Fire officials eventually complained to the Sheriff’s Office about “excessive calls … that do not fit the criteria of a true emergency,” Deputy Ricky Siebert wrote in an April 29 investigative report.
By the time Siebert visited the couple that day, a sheriff’s community service officer had already tried to find a solution, according to the report. The officer suggested the use of home health care workers and planned to contact the Florida Department of Children and Families for help if the couple couldn’t make arrangements on their own.
Siebert found the home “impeccably kept, and clean” and Khalid Mahmud “well-spoken and articulate.” The couple told the deputy about the problems they have with home health care service.
“It appears that Mr. Mahmud is using Hillsborough County Fire Rescue personnel, via (911) to possibly avoid having a caretaker in the residence while his wife is at work,” Siebert wrote.
That violates Florida law, which forbids the use of the 911 system “in an effort to avoid any charge for service,” he wrote. The crime is a first-degree misdemeanor punishable by up to a year in jail and a $1,000 fine.
Siebert took his findings to Bob Petschow, an assistant state attorney with the Hillsborough County State Attorney’s Office.
“It is Mr. Petschow’s opinion that there might be a violation of state statute, but he would not seek prosecution for the misdemeanor charge if it was presented to him, due to the circumstances,” Siebert wrote. “He also believes that public opinion would not be favorable towards the Sheriff’s Office if charges were filed against Mr. Mahmud.”
That opinion hasn’t changed, said State Attorney’s Office spokesman Mark Cox.
“We certainly understand the frustration of the EMS people who have responded there so many times, but at the same time we have to factor in this gentlemen’s age and health,” Cox said. “The common sense thing to do is get social services in there to help them without criminally charging an elderly, handicapped man.
“We as a system need to be compassionate.”
Citing medical privacy laws, county officials declined to speak in detail about the couple’s case or what services the county has offered to help.
“We are going to continue to work on this with all of the agencies involved to reach a resolution that works for everyone,” county spokeswoman VanDyke said.
But it’s unclear what that solution might be.
Someone in Khalid Mahmud’s position can seek assistance from the county’s Department of Aging Services, but neither the county nor the state offers what the couple say they need: on-call assistance.

Dataset section

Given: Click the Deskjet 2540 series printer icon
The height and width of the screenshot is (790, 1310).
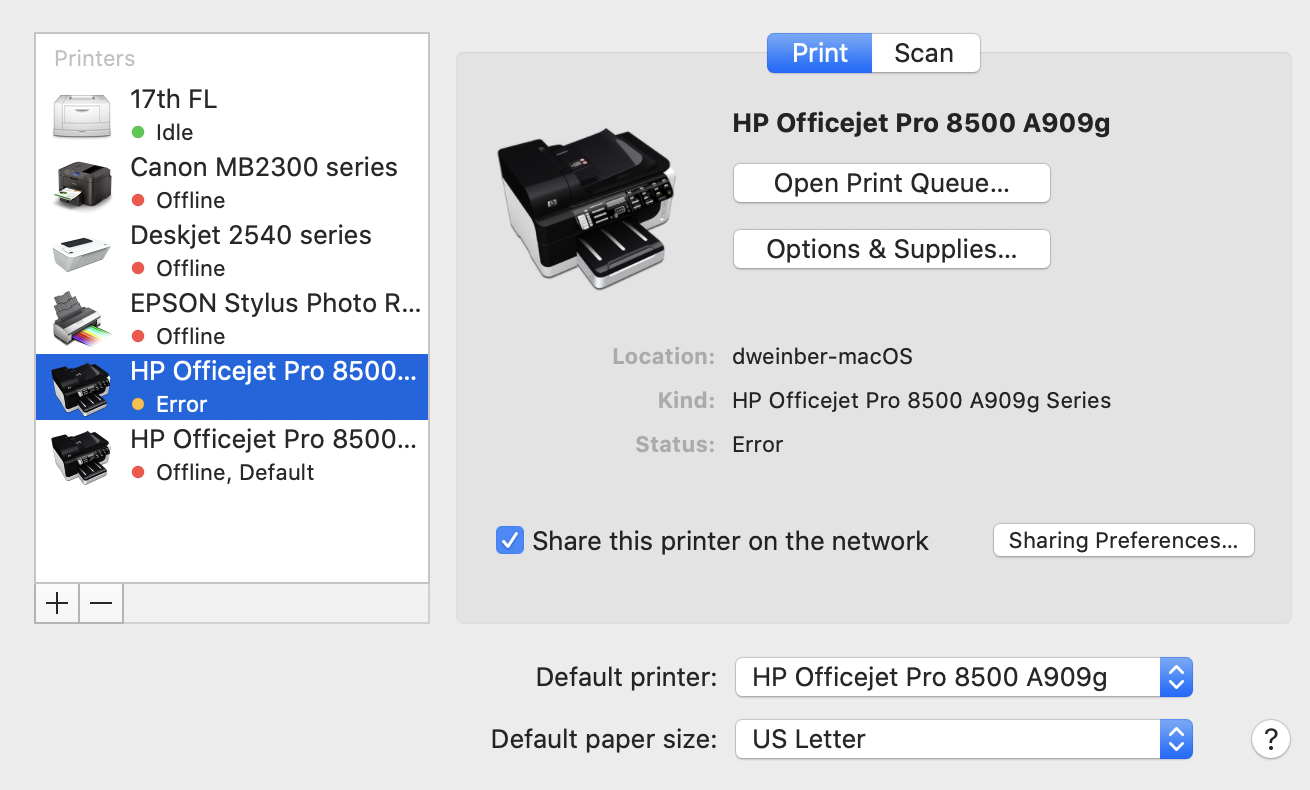Looking at the screenshot, I should tap(82, 251).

What to work on
1 > In the article about Khalid Mahmud's 911 calls, what penalty can the first-degree misdemeanor bring?
2 > Pick up the article about Khalid Mahmud's 911 calls after its final sentence and carry it forward.

Answer list
1 > Up to a year in jail and a $1,000 fine.

2 >
Many clients in his position use adult diapers, which the county provides free of charge for eligible residents, said Agatha McDougle, community services program manager for aging services.
“I don’t know anybody that does on-call (service) unless it’s private pay,” she said. “The thought of using (diapers) is not necessarily appealing, but we have so many clients who receive those types of supplies. I’m not sure what else would be offered unless you’re in an institution. But our services aim to keep people in the home.”
Diapers are not going to work, Khalid Mahmud said.
“I’ll be all dirty,” he said.
The Mahmuds are an extreme example of “frequent fliers” and they’re a “huge problem” for first-responders, said Wolfson, the professor of medicine and public health at USF.
“They get these kinds of calls all the time, and they can’t not respond to the frequent fliers because they don’t know if the person collapsed on the toilet that day,” Wolfson said.
The country’s health care industry is not equipped to provide on-call service for cases like Khalid Mahmud’s, Wolfson said. There aren’t enough nurses and home health care aides, and there isn’t enough money to cover the costs.
But technology for the disabled is improving, the professor said, which will be critical for disabled veterans and aging baby boomers.
“It’s only going to get more complicated as the aging population requires more assistance,” Wolfson said.
For now, it seems, the Mahmuds will keep calling 911.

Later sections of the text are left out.